Besides, he liked Hunghungese food. A few refugees had opened restaurants in Ankh-Morpork and Rincewind considered himself something of an expert on the dishes.

The one huge room was thick with smoke and, insofar as this could be determined through the swirls and coils, quite busy. A couple of old men were sitting in front of a complicated pile of ivory tiles, playing Shibo Yangcong-san. He wasn't sure what they were smoking but, by the looks on their faces, they were happy they'd chosen it.

Rincewind made his way to the fireplace, where a skinny man was tending a cauldron.

He gave him a cheery smile. 'Good morning! Can I partake of your famous delicacy "Meal A for two People with extra Prawn Cracker"?'

'Never heard of it.'

'Um. Then... could I see a painful ear... a croak of a frog... a menu?'

'What's a menu, friend?'

Rincewind nodded. He knew what it meant when a stranger called you 'friend' like that. No-one who called someone else 'friend' was feeling very kindly disposed.

'What is there to eat, I meant.'

'Noodles, boiled cabbage and pork whiskers.'

'Is that all?'

'Pork whiskers don't grow on trees, san.'

'I've been seeing water buffalo all day,' Rincewind said. 'Don't you people ever eat beef?'

The ladle splashed into the cauldron. Somewhere behind him a shibo tile dropped on to the floor. The back of Rincewind's head prickled under the stares.

'We don't serve rebels in this place,' said the landlord loudly.

Probably too meaty, Rincewind thought. But it seemed to him that the words had been addressed to the world in general rather than to him.

'Glad to hear it,' he said, 'because—'

'Yes indeed,' said the landlord, a little louder. 'No rebels welcome here.'

'That's fine by me, because—'

'If I knew of any rebels I would be certain to alert the authorities,' the landlord bellowed.

'I'm not a rebel, I'm just hungry,' said Rincewind. 'I'd, er, like a bowlful, please.'

A bowl was filled. Rainbow patterns shimmered on its oily surface.

'That'll be half a rhinu,' said the landlord.

'You mean you want me to pay before I eat it?' said Rincewind.

'You might not want to afterwards, friend.'

A rhinu was more gold than Rincewind had ever owned. He patted his pockets theatrically.

'In fact, it seems that—' he began. There was a small thump beside him. What I Did On My Holidays had fallen on to the floor.

'Yes, thank you, that will do nicely,' said the landlord to the room at large. He pushed the bowl into Rincewind's hand and, in one movement, scooped up the booklet and crammed it back into the wizard's pocket.
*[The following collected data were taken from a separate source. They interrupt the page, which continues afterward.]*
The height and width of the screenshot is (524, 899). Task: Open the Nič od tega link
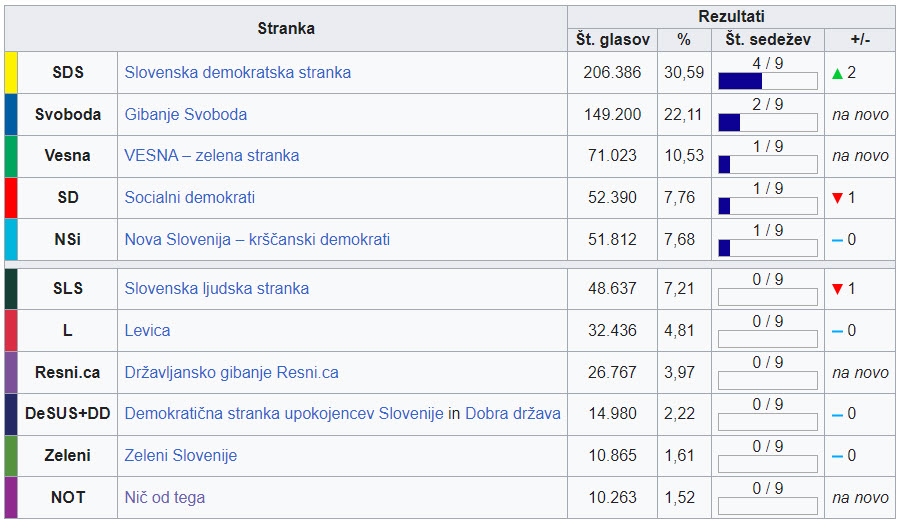click(165, 498)
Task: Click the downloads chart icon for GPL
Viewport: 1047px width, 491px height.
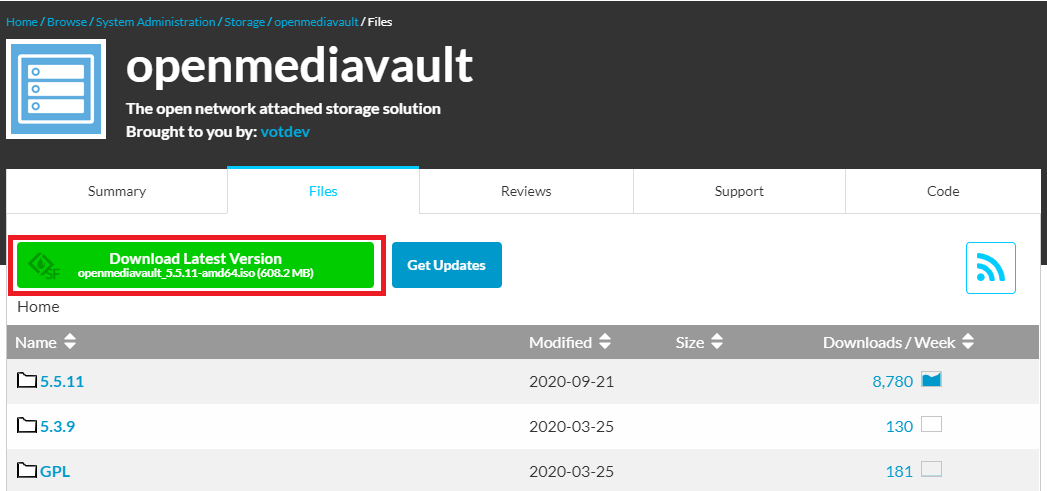Action: tap(931, 470)
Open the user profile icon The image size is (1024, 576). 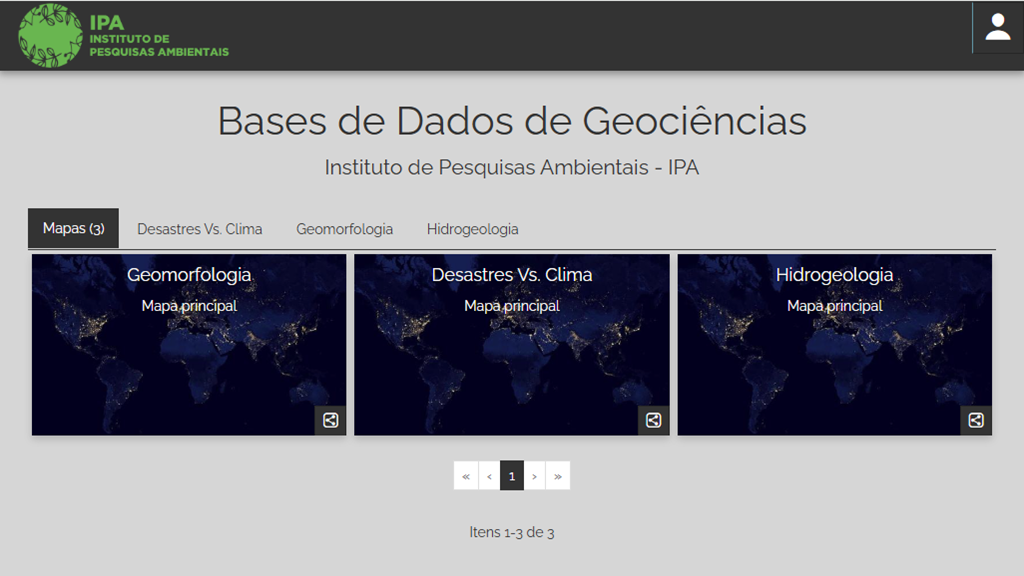tap(997, 28)
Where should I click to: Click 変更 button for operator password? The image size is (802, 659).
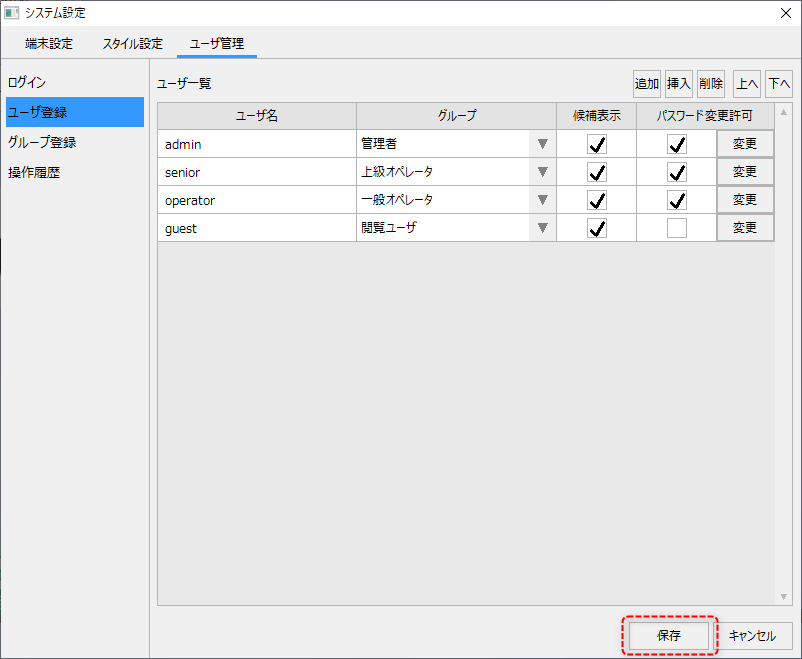[745, 200]
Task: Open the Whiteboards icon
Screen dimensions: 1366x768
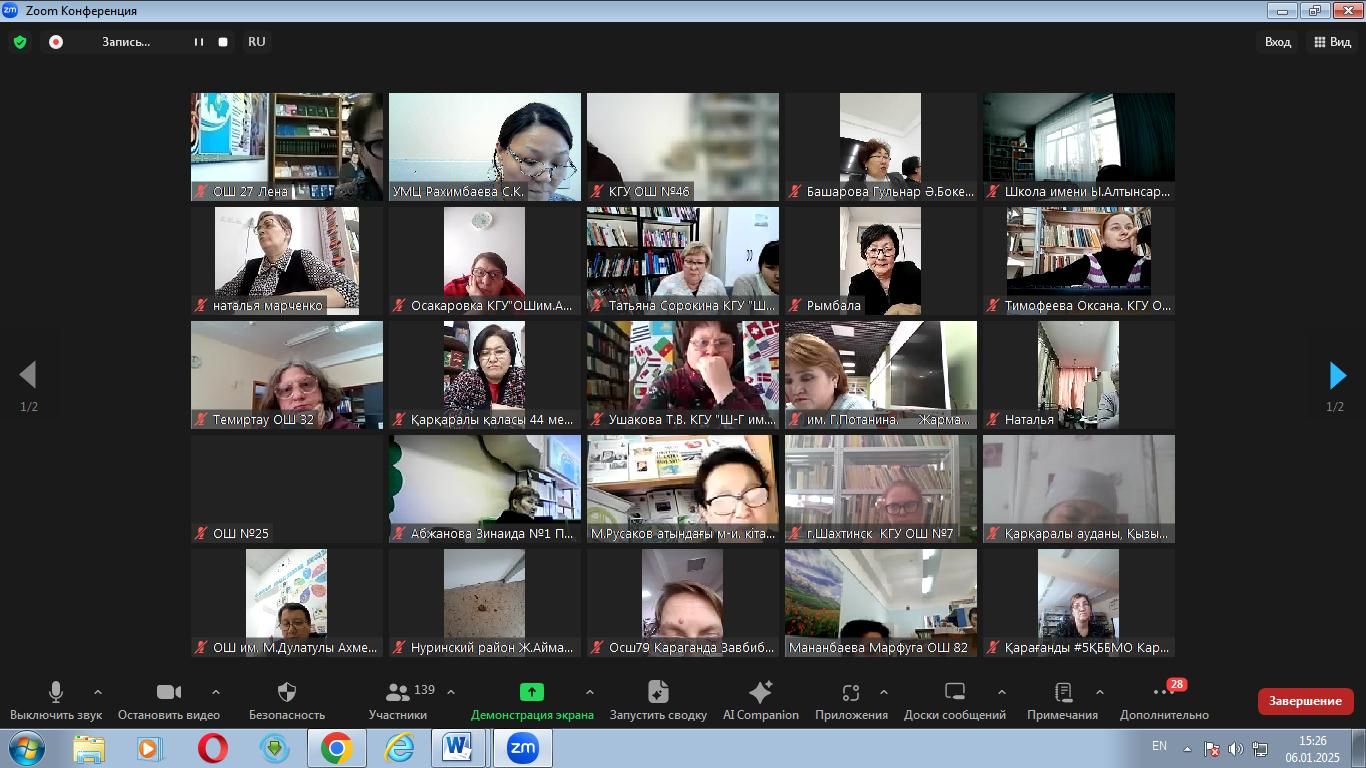Action: click(954, 692)
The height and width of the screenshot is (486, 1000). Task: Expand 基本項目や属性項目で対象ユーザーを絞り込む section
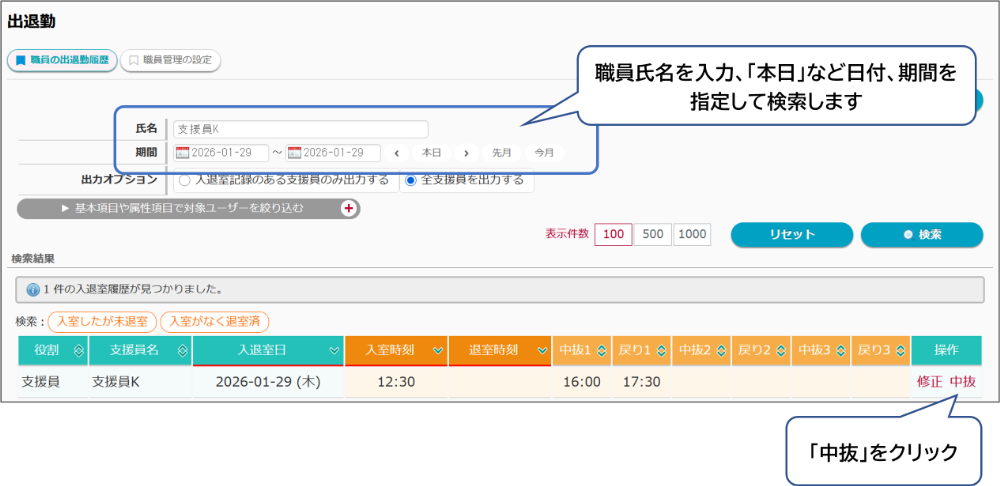click(189, 208)
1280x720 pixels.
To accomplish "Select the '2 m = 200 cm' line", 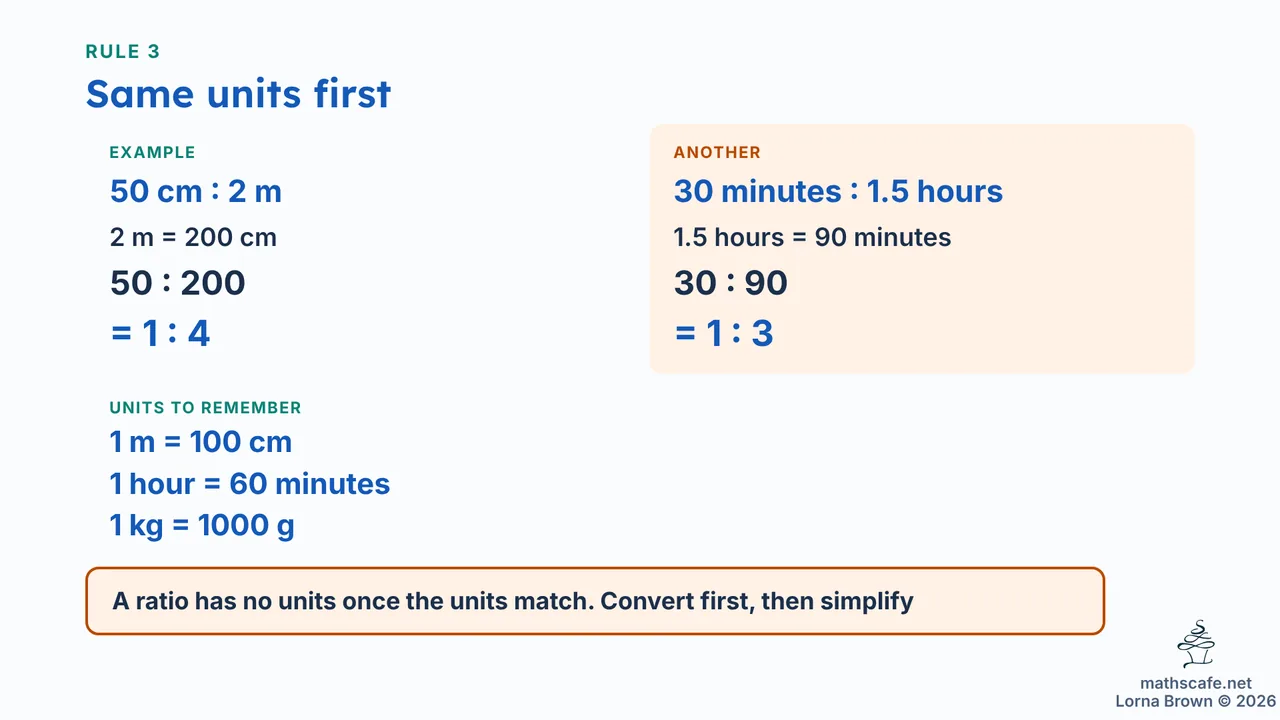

'Go and sit down in the corner!' he hissed. 'And you'll be told what to do!'

'But I'm sure I know what to do. Dip spoon in bowl, raise spoon to mouth—'

'Sit down!'

Rincewind found the darkest corner and sat down. People were still watching him.

To avoid the group gaze he pulled out What I Did and opened it at random, in an effort to find out why it had a magical effect on the landlord.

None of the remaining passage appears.